As if I hadn’t annoyed DavidThi808 enough yet today. 🙂
It was a mistake right from the gitgo. The companies that they pulled in were all ones that the pubs owed. This was not a case of best submission. But in the end, what they did was to take working unix and mainframe systems out and try to replace them all at 1 time with Windows tech. Yeah, the state pushed MS even when some of the consultants where saying that it would not work. But hey, if Owens wants to throw money out the door. Who can blame the consultants.
ROTFLOL.
Yes I was a senior developer on the Windows team at MS. But at my present company we actually created the program in Java first and then ported it to .NET also. So we’re pretty agnostic on Windows vs Java.
With that said, if I had to write an enterprise level app today, I can give you very good arguments for either Java or .NET. But what’s key is to have a good dev team to architect, design, and code it. Java and .NET are very similiar tools – it’s the skill behind it that matters.
thanks – dave
is PowerBuilder – perhaps that is what he is referring to as Bad Ideology!
Is there a state with a big centralized system that can be replicated with little effort in Colorado?
If not, don’t go there.
Dozens of Federal agencies and large corporations have stumbled installing centralized multi-functional, multi-department computer systems.
Whoever is selling the concept to Ritter is conning him, I’m thinking.
Hey, they are already working with the largest players in the industry: EDS, SAP, Avanade, Accenture. I’m not sure that statement makes any sense.
Just dont hire the folks who did the 380 Billion dollar screw up at the DOJ
Hire Google!
Hey, we’re ready to help. Just let us know how. (Unfortunately we’re much smaller than EDS, SAP, etc but we do have a lot of private customers, as well as state governments in other states.)
And they should have.
I can write bad software as well as anyone, and I’m cheaper.

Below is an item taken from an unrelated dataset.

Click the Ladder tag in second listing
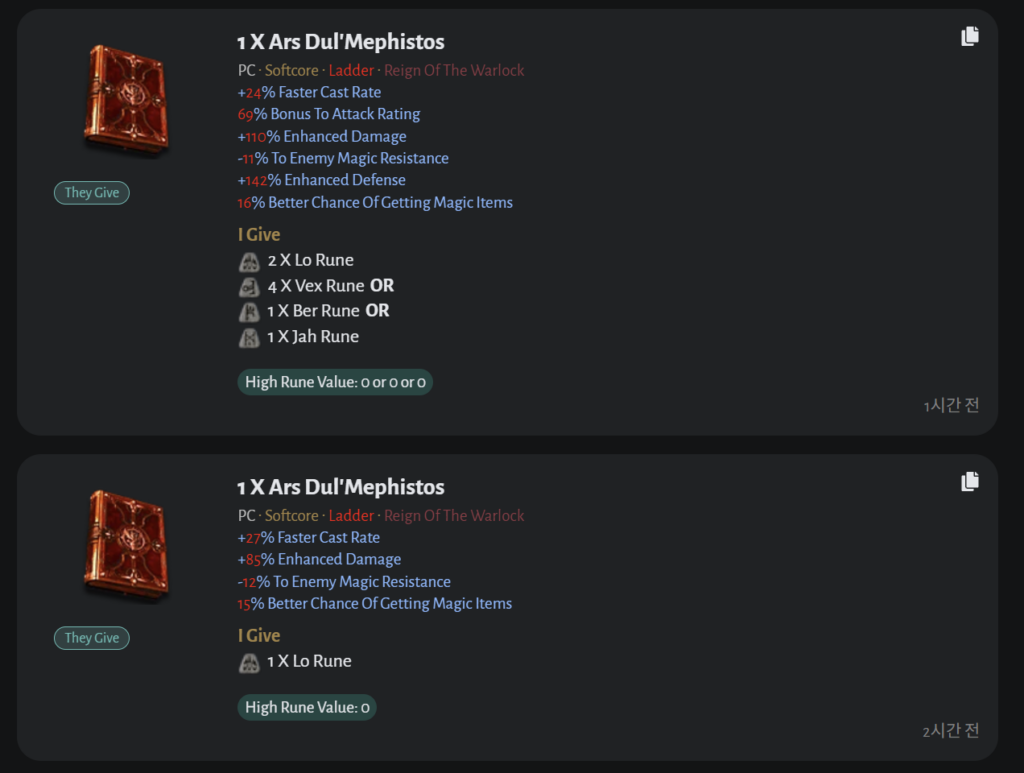The width and height of the screenshot is (1024, 773). [x=351, y=516]
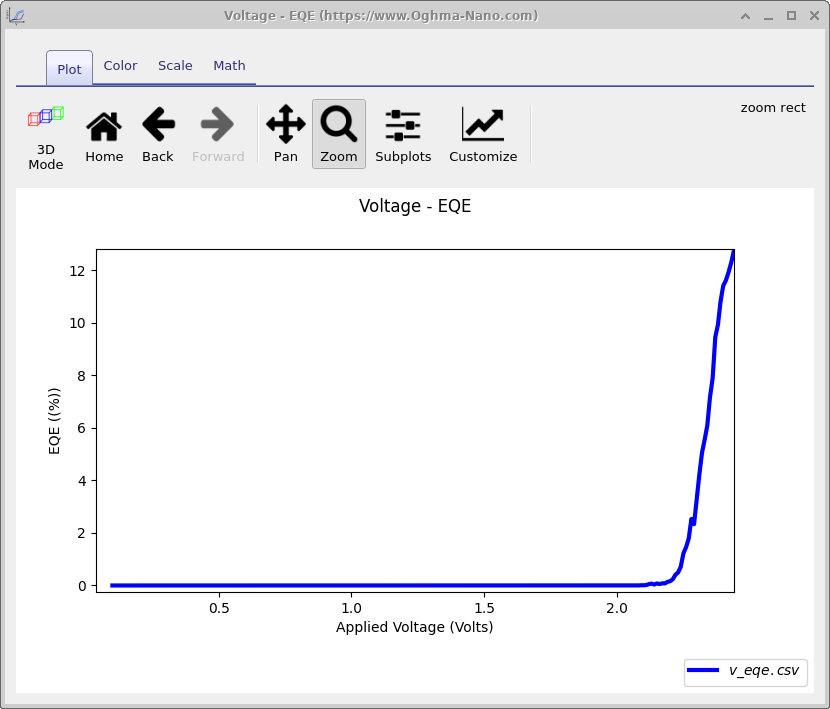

What? EDS? That paragon of workers rights? Do crappy work?
Say it ain’t so.
Their stock’s done so well over the years:
http://www.macwebgur…
. . . about my several years of experience on one of the state’s computer projects that seems to no longer make the “Colorado Computer Troubles” list — Colorado Trails. The project began in December 1997 and its purpose was to build an automated case management system for child welfare and youth corrections. The development/test/implementation process took twice as long as initially planned, and I no longer remember the size of the cost overruns.
As a subject matter expert on that project, I can tell you that the state’s problems had only a little to do with the quality of vendor technical staff. It had much more to do with not having an organized and effective way to prepare state non-technical staff on how to participate in writing specs for the system, and in not having an effective way to monitor the work of vendor staff AND use the power of (withheld) money to ensure that the work was done correctly. The system was rolled out years late with HUGE performance problems which took at least 5 years to bring to a manageable level, I believe.
It’s not technology that Gov Ritter and his staff need to understand, it’s the development/test/implementation PROCESS and the training of nontechnical state staff which needs to be fixed.